Hier ein Überblick der wichtigsten Kollektionen mit ihren Preisbändern:

  • Saxonia: 22.500 – 85.000 Euro
  • 1815: 27.000 – 450.000 Euro
  • Lange 1: 38.000 – 150.000 Euro
  • Richard Lange: 45.000 – 180.000 Euro
  • Zeitwerk: 95.000 – 470.000 Euro
  • Datograph: 85.000 – 180.000 Euro
  • Tourbillon-Modelle: 180.000 – 750.000 Euro
  • Grand Complication: ab 1,9 Millionen Euro

Die Preise haben sich in den letzten fünf Jahren durchschnittlich um 4,8% pro Jahr erhöht. Das ist spürbar mehr als die allgemeine Inflation. A. Lange & Söhne gehört zum Richemont-Konzern, der die Preispolitik bewusst konservativ gestaltet. Keine Rabatte, keine Outlets, keine Kompromisse.

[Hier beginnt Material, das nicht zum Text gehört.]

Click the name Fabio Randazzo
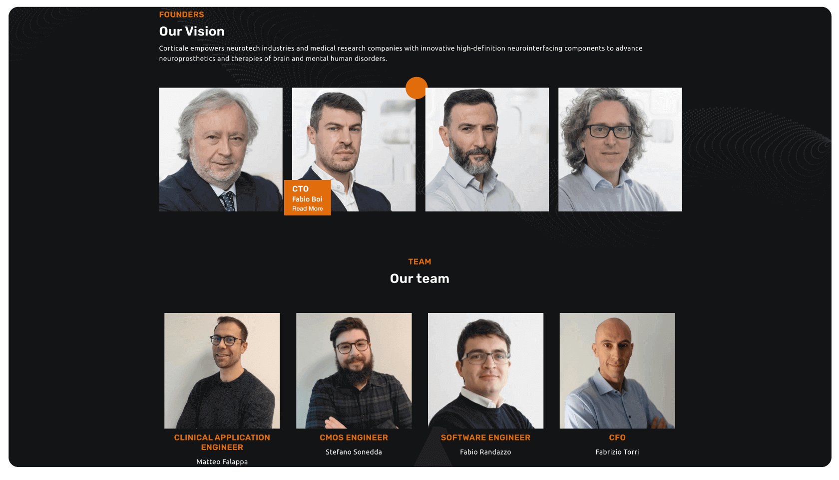(x=485, y=452)
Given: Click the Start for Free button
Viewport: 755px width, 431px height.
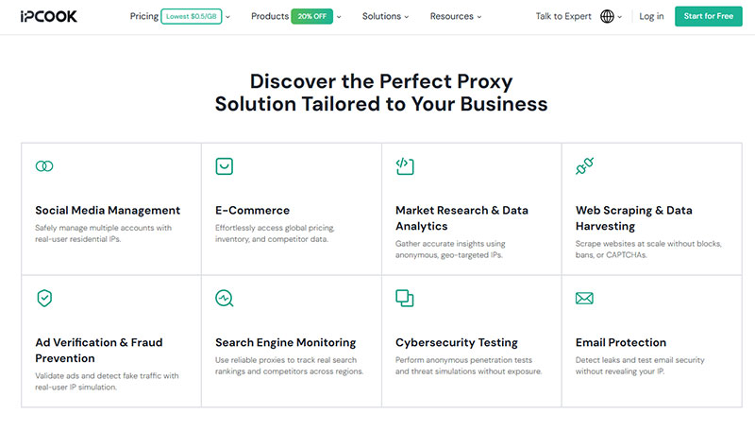Looking at the screenshot, I should [709, 16].
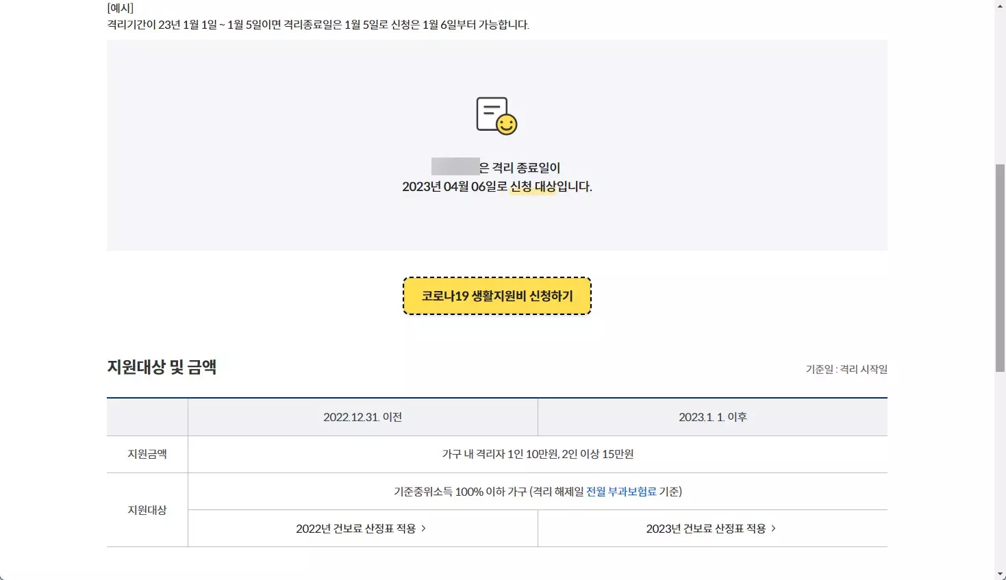This screenshot has height=580, width=1006.
Task: Click the highlighted 신청 대상 text
Action: coord(533,186)
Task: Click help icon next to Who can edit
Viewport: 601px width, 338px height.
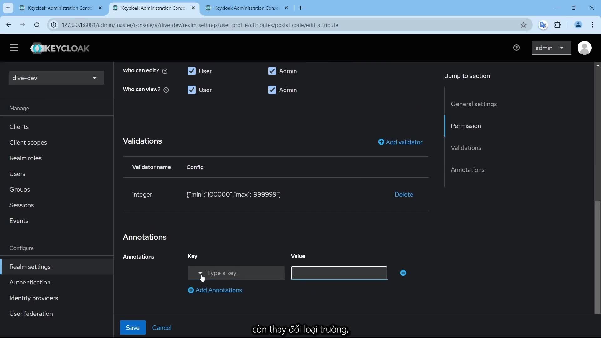Action: [165, 71]
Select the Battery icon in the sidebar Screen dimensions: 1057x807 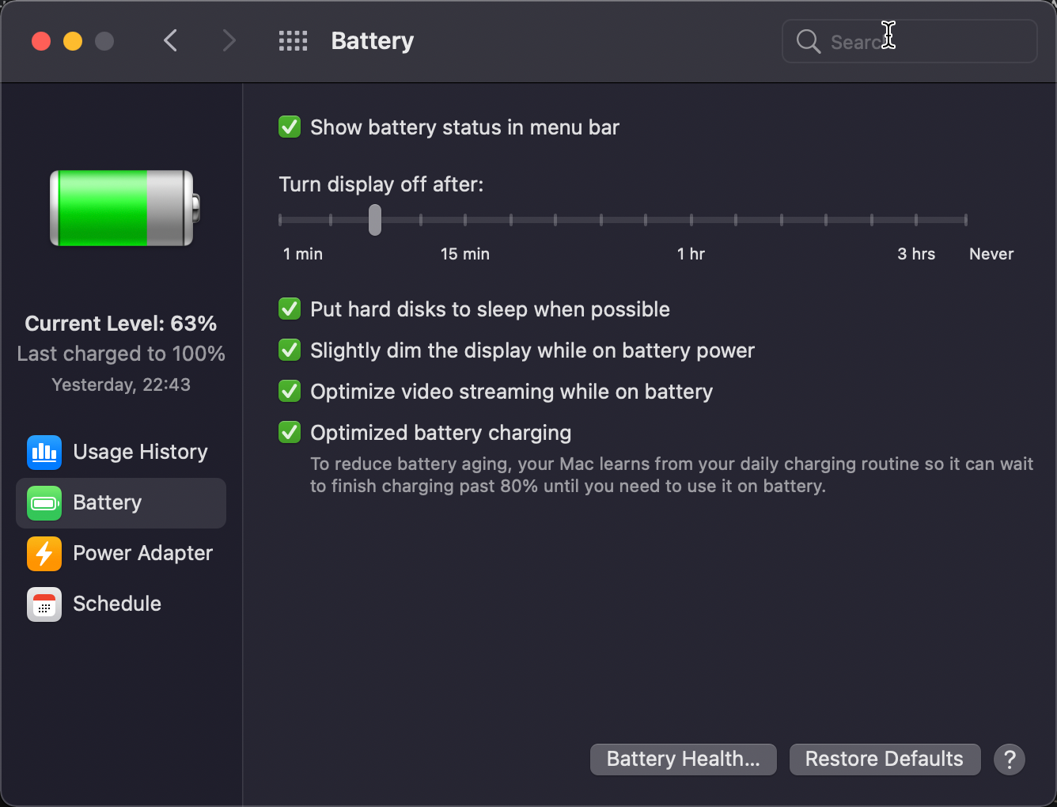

Meine Einschätzung als zertifizierte Uhrmacherin: Der A. Lange & Söhne Preis reflektiert den tatsächlichen Herstellungsaufwand ehrlicher als bei manchen Schweizer Konkurrenten. Was Sie bezahlen, steckt zu einem grossen Teil im Werk – nicht im Marketing.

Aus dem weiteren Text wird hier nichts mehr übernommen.